_Information given_
---
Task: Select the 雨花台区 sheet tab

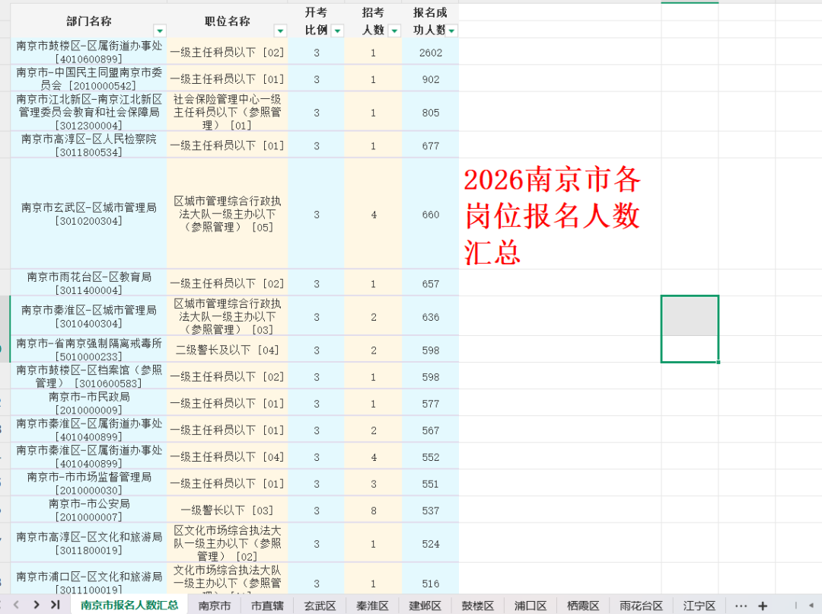Action: 641,606
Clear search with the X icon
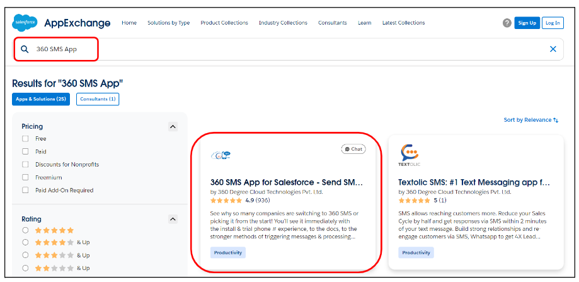 pos(553,49)
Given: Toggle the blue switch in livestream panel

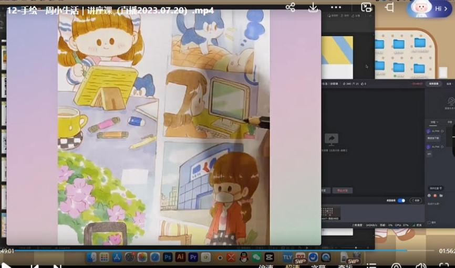Looking at the screenshot, I should coord(401,200).
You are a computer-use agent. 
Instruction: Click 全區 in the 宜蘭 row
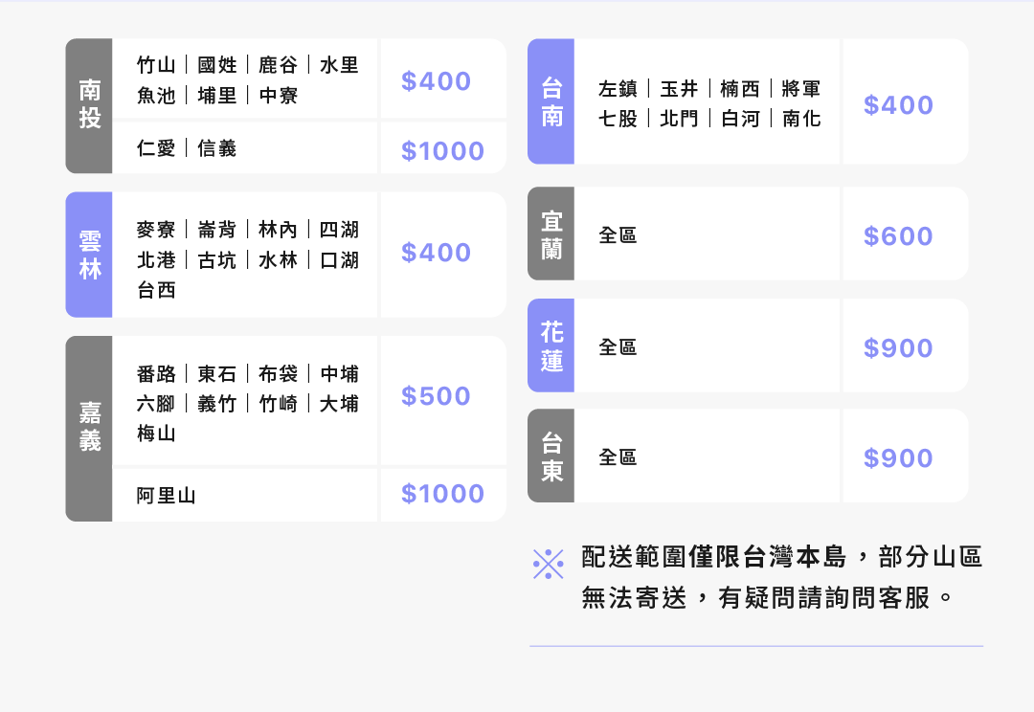(x=618, y=235)
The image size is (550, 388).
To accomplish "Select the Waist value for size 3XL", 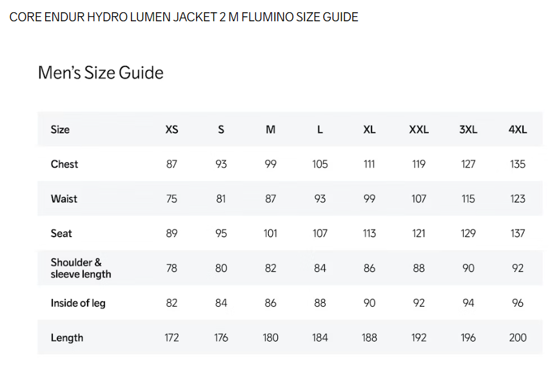I will (x=468, y=199).
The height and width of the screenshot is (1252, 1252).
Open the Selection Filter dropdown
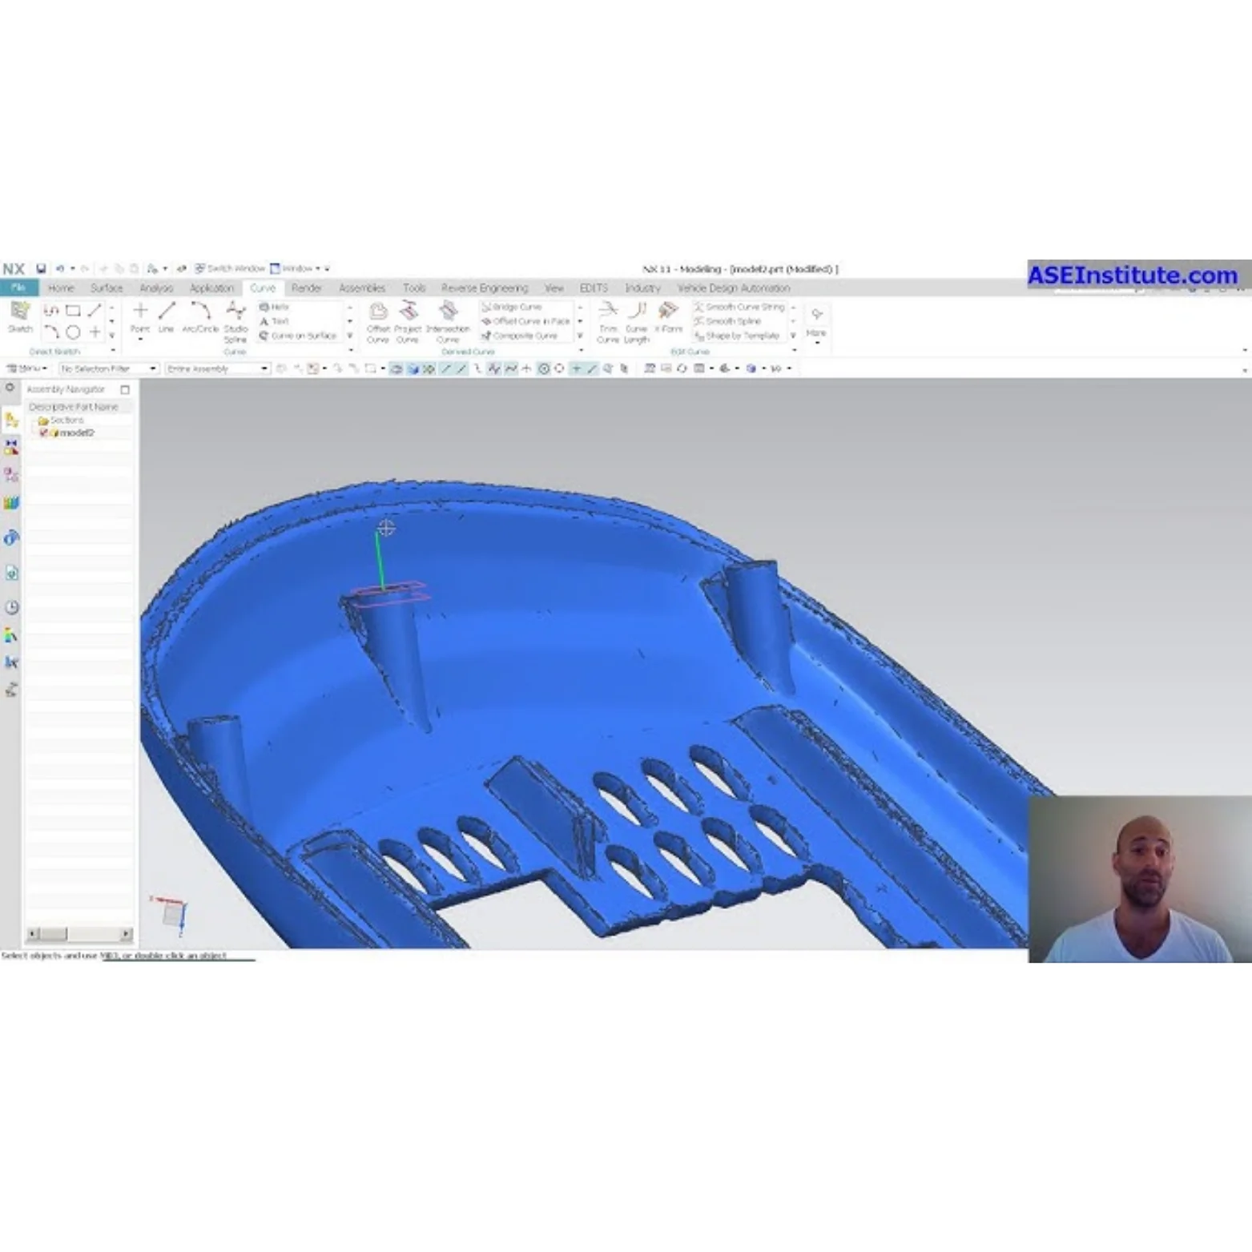pyautogui.click(x=153, y=368)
---
Set down word for word the rows from the line containing "The height and" through the last line of the rows, both ends included, and leave the pictures out.

The height and width of the screenshot is (1252, 1252).
Open the Selection Filter dropdown
pyautogui.click(x=153, y=368)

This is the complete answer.